begin Provided data

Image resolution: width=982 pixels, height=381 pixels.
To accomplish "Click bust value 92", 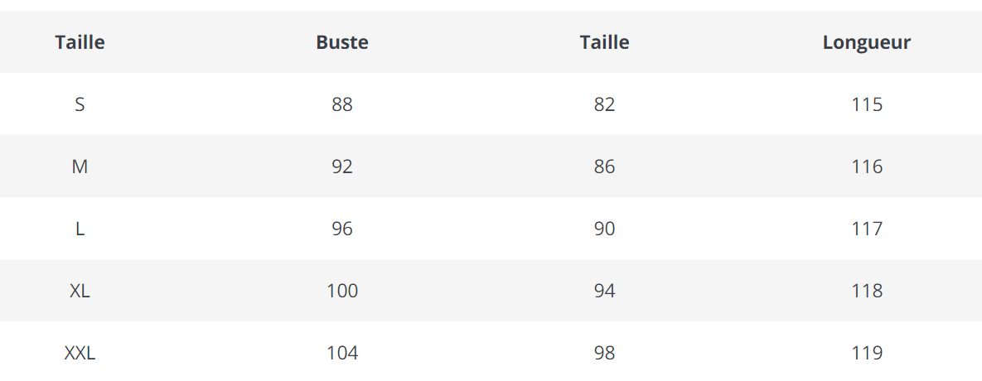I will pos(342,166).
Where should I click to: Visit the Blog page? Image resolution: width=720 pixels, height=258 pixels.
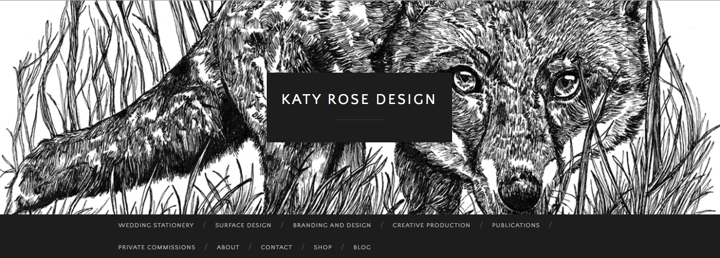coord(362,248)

end Provided data
begin Provided data

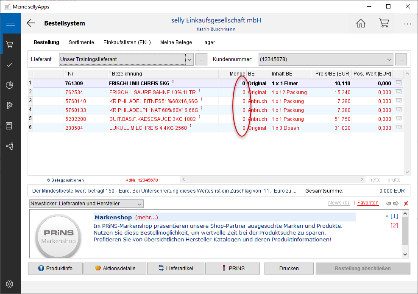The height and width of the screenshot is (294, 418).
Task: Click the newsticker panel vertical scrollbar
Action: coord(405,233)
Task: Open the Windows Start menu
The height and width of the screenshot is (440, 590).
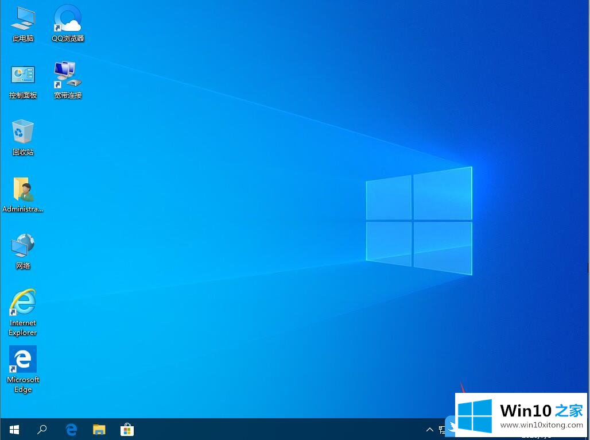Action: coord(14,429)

end Provided data

Problem to work on >> Copy the records from the line that contains "The height and width of the screenshot is (294, 418)." through the line that contains "Action: coord(14,429)", keeping both of those lines, and leave the pictures out.

Exercise result >>
The height and width of the screenshot is (294, 418).
Task: Click the newsticker panel vertical scrollbar
Action: coord(405,233)
Task: Open the Windows Start menu
The height and width of the screenshot is (440, 590).
Action: coord(14,429)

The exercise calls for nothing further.